MGS-Track: Monocular 6DoF Pose Tracking Via Masked 3D Prior and Online Gaussian Splatting
Zhiyuan Chen, Fan Lu, Guo Yu, Sanqing Qu, Ya Wu, Huang Yuan, Alois Knoll, Guang Chen
AI summary
Problem
Estimating the 6DoF pose of unseen objects from monocular RGB videos is essential for robotics but hindered by depth ambiguity and the lack of reliable, low-cost depth sensors. Existing monocular trackers often suffer from geometric errors and poor robustness in dynamic, occluded scenes.
Approach
The method uses a mask-augmented feed-forward network to extract object-centric geometric priors, which initialize and guide an online 3D Gaussian Splatting representation. It then jointly optimizes the Gaussian field and object pose in a coarse-to-fine manner, supplemented by adaptive pruning to maintain computational efficiency.
Key results
- Surpasses monocular baselines on pose tracking accuracy across HO3D and YCBInEOAT datasets
- Delivers high-fidelity, photorealistic 3D reconstruction of unseen objects in real-time
- Introduces adaptive Gaussian management to control model growth and ensure online efficiency
- Maintains robust tracking under severe occlusions and dynamic hand-object interactions
Why it matters
Provides a practical, sensor-light solution for real-time robotic manipulation and object-centric scene understanding without requiring expensive depth hardware.
Abstract
Tracking the 6DoF pose of previously unseen objects from monocular RGB videos is crucial for robotic manipulation, yet remains challenging due to depth ambiguity and limited object-centric visual context.

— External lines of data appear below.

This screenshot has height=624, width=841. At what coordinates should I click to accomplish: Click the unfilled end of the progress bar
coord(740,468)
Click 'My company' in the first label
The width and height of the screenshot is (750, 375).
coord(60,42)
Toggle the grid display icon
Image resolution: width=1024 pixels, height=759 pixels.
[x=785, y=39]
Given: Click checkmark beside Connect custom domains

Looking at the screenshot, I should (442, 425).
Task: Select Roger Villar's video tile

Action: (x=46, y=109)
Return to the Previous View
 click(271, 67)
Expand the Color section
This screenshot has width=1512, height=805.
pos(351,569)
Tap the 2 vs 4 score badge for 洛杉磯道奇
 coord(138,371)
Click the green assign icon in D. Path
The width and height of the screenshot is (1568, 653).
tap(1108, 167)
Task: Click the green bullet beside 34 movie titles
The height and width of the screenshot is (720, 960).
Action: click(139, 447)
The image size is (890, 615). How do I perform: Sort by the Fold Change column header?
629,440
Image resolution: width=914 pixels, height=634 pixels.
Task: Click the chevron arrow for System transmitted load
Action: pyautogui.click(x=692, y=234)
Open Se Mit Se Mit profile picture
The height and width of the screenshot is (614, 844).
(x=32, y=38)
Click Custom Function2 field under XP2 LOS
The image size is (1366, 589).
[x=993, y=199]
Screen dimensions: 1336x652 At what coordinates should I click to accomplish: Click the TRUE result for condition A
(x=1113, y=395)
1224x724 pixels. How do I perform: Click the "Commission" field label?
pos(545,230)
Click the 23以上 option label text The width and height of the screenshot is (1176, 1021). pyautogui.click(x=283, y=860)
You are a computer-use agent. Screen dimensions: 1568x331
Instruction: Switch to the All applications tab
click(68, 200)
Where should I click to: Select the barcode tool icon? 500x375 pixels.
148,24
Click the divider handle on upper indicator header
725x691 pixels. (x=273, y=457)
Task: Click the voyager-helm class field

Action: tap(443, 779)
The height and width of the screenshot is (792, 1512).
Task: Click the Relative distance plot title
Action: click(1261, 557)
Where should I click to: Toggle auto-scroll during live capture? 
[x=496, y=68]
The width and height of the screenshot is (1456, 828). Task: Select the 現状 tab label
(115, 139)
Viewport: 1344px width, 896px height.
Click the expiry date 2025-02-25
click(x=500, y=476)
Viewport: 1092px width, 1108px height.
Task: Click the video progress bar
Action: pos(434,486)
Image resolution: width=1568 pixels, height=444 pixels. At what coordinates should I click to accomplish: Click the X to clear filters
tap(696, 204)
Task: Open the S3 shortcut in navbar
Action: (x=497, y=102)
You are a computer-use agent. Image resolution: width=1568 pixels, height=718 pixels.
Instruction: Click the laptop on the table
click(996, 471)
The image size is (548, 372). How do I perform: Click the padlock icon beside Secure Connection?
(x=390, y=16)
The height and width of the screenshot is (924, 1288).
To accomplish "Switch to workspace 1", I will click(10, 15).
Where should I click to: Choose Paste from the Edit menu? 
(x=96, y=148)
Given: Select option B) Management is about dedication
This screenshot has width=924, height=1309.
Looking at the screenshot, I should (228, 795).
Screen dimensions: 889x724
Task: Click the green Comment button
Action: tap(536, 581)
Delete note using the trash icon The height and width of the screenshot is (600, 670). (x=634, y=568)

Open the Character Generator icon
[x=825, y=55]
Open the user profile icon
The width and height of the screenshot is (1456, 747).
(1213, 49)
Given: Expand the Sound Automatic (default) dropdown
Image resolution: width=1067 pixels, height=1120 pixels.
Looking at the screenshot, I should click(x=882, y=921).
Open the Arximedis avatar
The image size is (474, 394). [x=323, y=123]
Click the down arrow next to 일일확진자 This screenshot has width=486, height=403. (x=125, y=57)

Existing trackers often rely on accurate depth sensors, which constrains deployment in low-cost settings, while substituting monocular pseudo-depth frequently introduces geometric errors that reduce tracking robustness. To this end, We propose MGS-Track, an object- centric online tracking and reconstruction framework that combines learning-based geometric priors with differentiable 3D Gaussian Splatting (3DGS). Specifically, we first introduce a mask-augmented DUSt3R network (DUSt3R-M) to establish pairwise correspondences and predict point maps, which serve as geometric priors for initializing and guiding an online 3DGS representation. We then jointly optimize Gaussian parameters and 6DoF object poses in a coarse-to-fine manner, enabling ro- bust tracking and high-fidelity reconstruction. To control model growth and maintain efficiency over time, we further introduce adaptive Gaussian management with capacity-aware selection and mask-consistent pruning. Experiments on YCBInEOAT and HO3D show that MGS-Track consistently outperforms competitive monocular baselines on both pose tracking and object reconstruction in challenging object-centric scenarios.